AIM:
Reproduce every one of the following records line for line, without changing anything.

Collected data entries
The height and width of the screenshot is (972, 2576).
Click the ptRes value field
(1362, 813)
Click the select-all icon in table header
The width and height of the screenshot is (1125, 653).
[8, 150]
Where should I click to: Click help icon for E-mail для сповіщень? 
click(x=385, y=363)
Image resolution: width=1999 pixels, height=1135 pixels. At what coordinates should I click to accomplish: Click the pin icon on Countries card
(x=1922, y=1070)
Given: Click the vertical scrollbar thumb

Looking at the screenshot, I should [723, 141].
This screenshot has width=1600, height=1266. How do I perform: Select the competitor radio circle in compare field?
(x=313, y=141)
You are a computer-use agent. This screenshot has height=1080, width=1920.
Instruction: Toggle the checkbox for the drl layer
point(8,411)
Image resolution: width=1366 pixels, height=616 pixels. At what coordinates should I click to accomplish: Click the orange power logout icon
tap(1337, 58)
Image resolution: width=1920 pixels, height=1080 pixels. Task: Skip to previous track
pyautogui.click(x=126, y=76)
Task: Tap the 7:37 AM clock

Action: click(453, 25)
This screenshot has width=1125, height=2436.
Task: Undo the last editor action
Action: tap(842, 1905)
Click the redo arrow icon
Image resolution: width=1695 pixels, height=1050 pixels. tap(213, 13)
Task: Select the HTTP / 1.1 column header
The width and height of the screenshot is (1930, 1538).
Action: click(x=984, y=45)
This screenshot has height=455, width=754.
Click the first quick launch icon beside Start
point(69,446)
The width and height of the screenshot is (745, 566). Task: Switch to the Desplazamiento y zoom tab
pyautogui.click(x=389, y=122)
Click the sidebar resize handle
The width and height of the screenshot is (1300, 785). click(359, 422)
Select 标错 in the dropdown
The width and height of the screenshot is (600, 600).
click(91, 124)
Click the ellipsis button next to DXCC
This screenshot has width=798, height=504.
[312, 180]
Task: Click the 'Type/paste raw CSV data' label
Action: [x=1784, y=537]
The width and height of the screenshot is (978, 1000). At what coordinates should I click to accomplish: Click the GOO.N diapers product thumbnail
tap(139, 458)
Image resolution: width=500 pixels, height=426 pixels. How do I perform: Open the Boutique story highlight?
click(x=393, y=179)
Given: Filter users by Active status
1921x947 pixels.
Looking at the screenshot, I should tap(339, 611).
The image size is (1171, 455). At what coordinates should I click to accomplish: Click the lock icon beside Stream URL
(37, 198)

SOLVED EXERCISE:
The height and width of the screenshot is (972, 2576).
Click the ptRes value field
(1362, 813)
Click the select-all icon in table header
The width and height of the screenshot is (1125, 653).
[8, 150]
Where should I click to: Click help icon for E-mail для сповіщень? 
click(x=385, y=363)
Image resolution: width=1999 pixels, height=1135 pixels. At what coordinates should I click to accomplish: Click the pin icon on Countries card
(x=1922, y=1070)
Given: Click the vertical scrollbar thumb

Looking at the screenshot, I should [723, 141].
This screenshot has width=1600, height=1266. How do I perform: Select the competitor radio circle in compare field?
(x=313, y=141)
You are a computer-use agent. This screenshot has height=1080, width=1920.
Instruction: Toggle the checkbox for the drl layer
point(8,411)
Image resolution: width=1366 pixels, height=616 pixels. At what coordinates should I click to accomplish: Click the orange power logout icon
tap(1337, 58)
Image resolution: width=1920 pixels, height=1080 pixels. Task: Skip to previous track
pyautogui.click(x=126, y=76)
Task: Tap the 7:37 AM clock

Action: click(453, 25)
This screenshot has width=1125, height=2436.
Task: Undo the last editor action
Action: tap(842, 1905)
Click the redo arrow icon
Image resolution: width=1695 pixels, height=1050 pixels. tap(213, 13)
Task: Select the HTTP / 1.1 column header
The width and height of the screenshot is (1930, 1538).
Action: click(x=984, y=45)
This screenshot has height=455, width=754.
Click the first quick launch icon beside Start
point(69,446)
The width and height of the screenshot is (745, 566). Task: Switch to the Desplazamiento y zoom tab
pyautogui.click(x=389, y=122)
Click the sidebar resize handle
The width and height of the screenshot is (1300, 785). click(359, 422)
Select 标错 in the dropdown
The width and height of the screenshot is (600, 600).
click(91, 124)
Click the ellipsis button next to DXCC
This screenshot has width=798, height=504.
[312, 180]
Task: Click the 'Type/paste raw CSV data' label
Action: [x=1784, y=537]
The width and height of the screenshot is (978, 1000). At what coordinates should I click to accomplish: Click the GOO.N diapers product thumbnail
tap(139, 458)
Image resolution: width=500 pixels, height=426 pixels. How do I perform: Open the Boutique story highlight?
click(x=393, y=179)
Given: Filter users by Active status
1921x947 pixels.
Looking at the screenshot, I should tap(339, 611).
The image size is (1171, 455). At what coordinates should I click to accomplish: Click the lock icon beside Stream URL
(37, 198)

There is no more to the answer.